───── DATA FOR THIS EXERCISE

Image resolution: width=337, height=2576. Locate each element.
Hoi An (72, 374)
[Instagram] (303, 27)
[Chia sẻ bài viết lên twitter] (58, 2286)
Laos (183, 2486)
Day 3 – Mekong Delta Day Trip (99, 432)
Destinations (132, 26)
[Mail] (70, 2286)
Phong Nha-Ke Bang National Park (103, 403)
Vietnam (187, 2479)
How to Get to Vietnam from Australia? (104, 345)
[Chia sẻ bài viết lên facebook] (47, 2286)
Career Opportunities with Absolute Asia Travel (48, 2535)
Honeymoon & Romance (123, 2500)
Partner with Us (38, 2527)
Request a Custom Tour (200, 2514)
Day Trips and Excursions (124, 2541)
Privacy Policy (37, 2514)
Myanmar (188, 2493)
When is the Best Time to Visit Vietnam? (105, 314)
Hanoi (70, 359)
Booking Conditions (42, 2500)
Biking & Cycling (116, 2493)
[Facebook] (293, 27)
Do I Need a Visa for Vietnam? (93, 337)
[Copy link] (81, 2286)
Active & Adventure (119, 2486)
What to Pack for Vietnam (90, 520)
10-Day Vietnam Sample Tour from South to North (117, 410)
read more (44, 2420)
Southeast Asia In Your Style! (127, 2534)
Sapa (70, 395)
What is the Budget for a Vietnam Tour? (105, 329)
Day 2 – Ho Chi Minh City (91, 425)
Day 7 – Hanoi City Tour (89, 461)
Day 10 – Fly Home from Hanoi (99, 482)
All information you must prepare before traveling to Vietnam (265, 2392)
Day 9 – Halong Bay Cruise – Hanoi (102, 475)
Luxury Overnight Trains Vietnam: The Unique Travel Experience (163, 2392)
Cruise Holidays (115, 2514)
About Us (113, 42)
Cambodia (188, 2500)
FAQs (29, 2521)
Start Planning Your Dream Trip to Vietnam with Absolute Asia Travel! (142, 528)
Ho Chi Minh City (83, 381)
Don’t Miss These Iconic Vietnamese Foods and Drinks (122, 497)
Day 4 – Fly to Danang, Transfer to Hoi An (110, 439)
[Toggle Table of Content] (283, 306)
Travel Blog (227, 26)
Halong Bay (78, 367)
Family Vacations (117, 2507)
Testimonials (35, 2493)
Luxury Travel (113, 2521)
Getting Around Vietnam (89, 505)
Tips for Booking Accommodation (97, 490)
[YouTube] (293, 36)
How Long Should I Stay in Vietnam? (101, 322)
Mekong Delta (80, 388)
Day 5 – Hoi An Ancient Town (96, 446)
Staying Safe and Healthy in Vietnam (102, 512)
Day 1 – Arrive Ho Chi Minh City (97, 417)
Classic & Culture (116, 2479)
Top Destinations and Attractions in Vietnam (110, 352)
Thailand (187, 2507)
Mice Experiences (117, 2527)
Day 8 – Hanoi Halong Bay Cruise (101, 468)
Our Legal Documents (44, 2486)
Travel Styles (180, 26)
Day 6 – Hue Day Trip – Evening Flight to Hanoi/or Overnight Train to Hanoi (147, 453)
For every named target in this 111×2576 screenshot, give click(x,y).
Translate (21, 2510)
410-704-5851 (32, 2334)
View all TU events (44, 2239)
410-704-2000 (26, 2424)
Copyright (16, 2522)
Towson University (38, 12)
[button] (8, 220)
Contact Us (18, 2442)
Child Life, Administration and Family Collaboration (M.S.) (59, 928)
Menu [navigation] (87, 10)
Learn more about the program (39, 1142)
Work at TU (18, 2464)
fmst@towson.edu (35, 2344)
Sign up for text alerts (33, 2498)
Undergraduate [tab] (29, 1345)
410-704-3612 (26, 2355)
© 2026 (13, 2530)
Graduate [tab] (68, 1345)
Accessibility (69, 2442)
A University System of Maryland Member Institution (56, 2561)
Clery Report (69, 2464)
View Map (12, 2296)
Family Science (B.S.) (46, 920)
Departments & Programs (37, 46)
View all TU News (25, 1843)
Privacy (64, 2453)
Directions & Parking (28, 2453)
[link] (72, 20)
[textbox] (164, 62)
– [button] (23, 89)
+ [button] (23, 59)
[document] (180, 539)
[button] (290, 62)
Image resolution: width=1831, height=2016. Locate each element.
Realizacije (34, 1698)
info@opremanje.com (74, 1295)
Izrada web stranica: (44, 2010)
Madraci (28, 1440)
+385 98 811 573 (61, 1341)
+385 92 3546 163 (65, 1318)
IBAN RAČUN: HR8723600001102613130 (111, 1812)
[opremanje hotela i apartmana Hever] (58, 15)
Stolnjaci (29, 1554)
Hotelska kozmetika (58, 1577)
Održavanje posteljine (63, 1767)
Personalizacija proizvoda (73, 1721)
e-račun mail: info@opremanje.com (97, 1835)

──────────

WHAT IS REQUIRED :: Tally the lines of the listing that include "Family". Reply with nothing but the count.

TASK ANSWER :: 3